Tag Archives: CWE- 58

CWE-58 – Path Equivalence: Windows 8.3 Filename

Read Time:59 Second

Description

The software contains a protection mechanism that restricts access to a long filename on a Windows operating system, but the software does not properly restrict access to the equivalent short “8.3” filename.

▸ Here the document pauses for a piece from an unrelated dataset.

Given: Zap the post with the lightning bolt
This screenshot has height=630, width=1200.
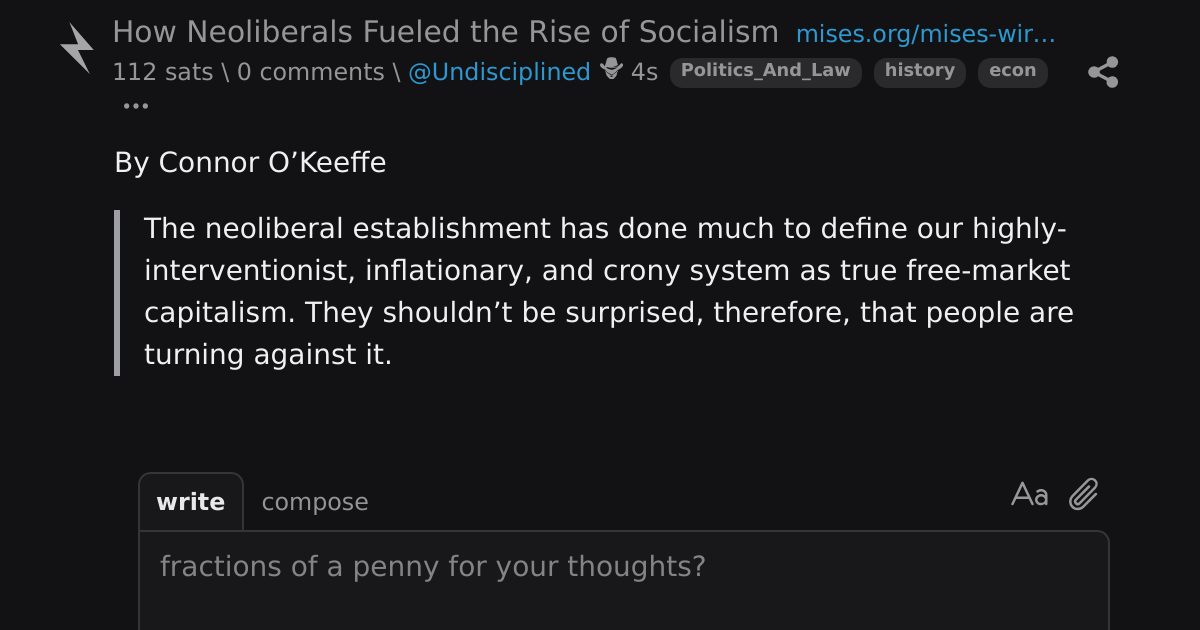Looking at the screenshot, I should point(77,48).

On later Windows operating systems, a file can have a “long name” and a short name that is compatible with older Windows file systems, with up to 8 characters in the filename and 3 characters for the extension. These “8.3” filenames, therefore, act as an alternate name for files with long names, so they are useful pathname equivalence manipulations.

Modes of Introduction:

– Implementation

 

 

Related Weaknesses

CWE-41

 

Consequences

Confidentiality, Integrity: Read Files or Directories, Modify Files or Directories

 

Potential Mitigations

Phase: System Configuration

Description: 

Disable Windows from supporting 8.3 filenames by editing the Windows registry. Preventing 8.3 filenames will not remove previously generated 8.3 filenames.

CVE References

  • CVE-1999-0012
    • Multiple web servers allow restriction bypass using 8.3 names instead of long names
  • CVE-2005-0471
    • Multi-Factor Vulnerability. Product generates temporary filenames using long filenames, which become predictable in 8.3 format.